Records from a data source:
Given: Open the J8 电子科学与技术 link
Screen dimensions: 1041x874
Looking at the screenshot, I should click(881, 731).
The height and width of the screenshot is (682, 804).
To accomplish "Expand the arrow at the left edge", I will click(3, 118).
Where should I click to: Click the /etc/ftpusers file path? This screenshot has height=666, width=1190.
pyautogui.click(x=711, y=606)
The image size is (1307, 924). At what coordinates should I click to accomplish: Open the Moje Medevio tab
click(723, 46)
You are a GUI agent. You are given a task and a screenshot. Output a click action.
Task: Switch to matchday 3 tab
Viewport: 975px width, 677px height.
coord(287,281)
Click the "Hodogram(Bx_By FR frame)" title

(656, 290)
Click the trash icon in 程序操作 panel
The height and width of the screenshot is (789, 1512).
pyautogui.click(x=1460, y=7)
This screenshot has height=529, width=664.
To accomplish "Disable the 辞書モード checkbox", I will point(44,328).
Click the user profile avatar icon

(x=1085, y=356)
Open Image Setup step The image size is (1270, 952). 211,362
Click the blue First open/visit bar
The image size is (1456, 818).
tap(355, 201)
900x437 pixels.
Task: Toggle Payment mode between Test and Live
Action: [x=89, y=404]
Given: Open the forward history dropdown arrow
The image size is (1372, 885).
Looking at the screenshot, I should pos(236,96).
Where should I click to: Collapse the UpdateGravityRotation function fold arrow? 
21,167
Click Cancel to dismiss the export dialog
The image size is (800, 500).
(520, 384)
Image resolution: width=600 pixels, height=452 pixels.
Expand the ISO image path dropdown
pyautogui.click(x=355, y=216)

**What you have to do:** Every line from the one with "The image size is (1456, 818)." to the end of the records above should be returned exactly, and no other lines.

**Task result:**
The image size is (1456, 818).
tap(355, 201)
900x437 pixels.
Task: Toggle Payment mode between Test and Live
Action: [x=89, y=404]
Given: Open the forward history dropdown arrow
The image size is (1372, 885).
Looking at the screenshot, I should pos(236,96).
Where should I click to: Collapse the UpdateGravityRotation function fold arrow? 
21,167
Click Cancel to dismiss the export dialog
The image size is (800, 500).
(520, 384)
Image resolution: width=600 pixels, height=452 pixels.
Expand the ISO image path dropdown
pyautogui.click(x=355, y=216)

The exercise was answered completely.